Required actions.
**A)** In the interview excerpt, which band does Helios say was considered the first acid punk band?
**B)** Duplicate a stretch of the interview excerpt word for word, beginning at the words that contain "Helios: That's what" and stopping after "turn into psychedelic.".

Supplied passage.
----
Nik: And Poison Girls and a few other bands and they were basically old hippies and they created this Anarchy center, a gathering point. And they were really nice people and they would be at Stonehenge. I was at Stonehenge when all these bikers were backstage and I think Poison Girls were on stage and they were throwing cans at them. I was in a unique position, I was in Hawkwind and I knew the bikers and the bikers were fans of the band, and I knew loads of them personally in England from all over the place. So there was me, who they had some respect for, and they were throwing cans at this punk band, calling them a load of spikey haired bastards and all that sort of thing. So I said, you know, "What are you doing?" And it ended up it was really only one guy that was really anti- punks, and by talking to him I sort of defused the situation. I mean, they were getting ready to have a f*cking riot, but I pulled the plug out and it sort of went away. But this was all part of punks becoming part of Stonehenge. There were psychopunks and then they sort of became psychedelic punks and part of the whole movement...

Helios: That's what Chrome was, psychedelic, acid punk. We were considered the first acid punk band...

Nik: And that's what Inner City Unit was, that was an acid punk band.

Helios: It was a good energy to turn into psychedelic.
----
Material.
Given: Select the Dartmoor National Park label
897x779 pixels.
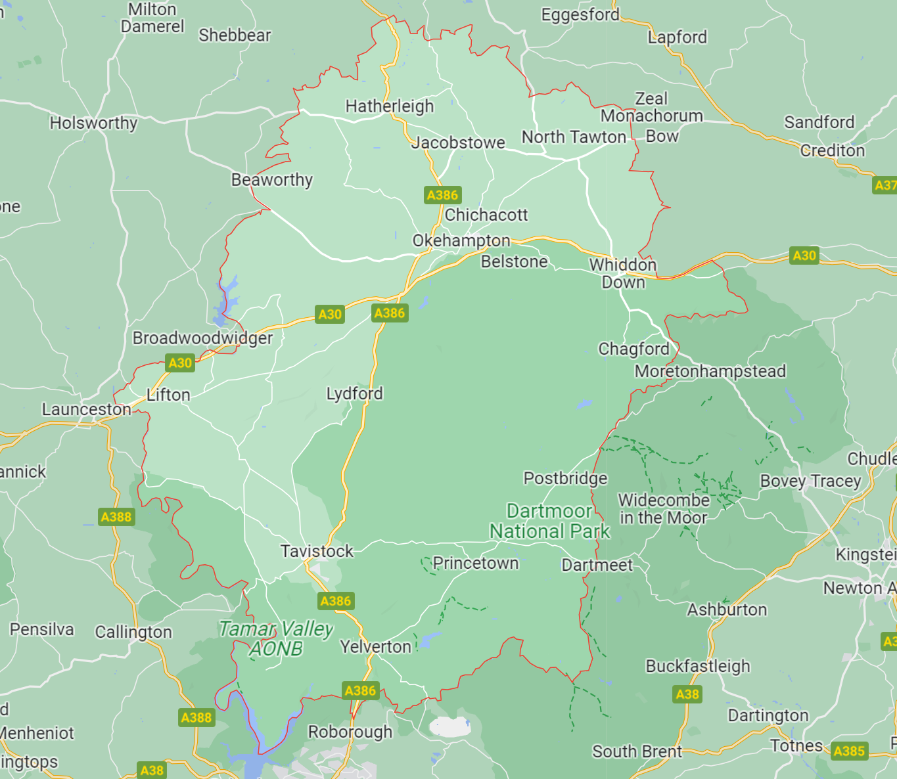Looking at the screenshot, I should pos(551,521).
----
Responses to the tasks.
**A)** Chrome

**B)**
Helios: That's what Chrome was, psychedelic, acid punk. We were considered the first acid punk band...

Nik: And that's what Inner City Unit was, that was an acid punk band.

Helios: It was a good energy to turn into psychedelic.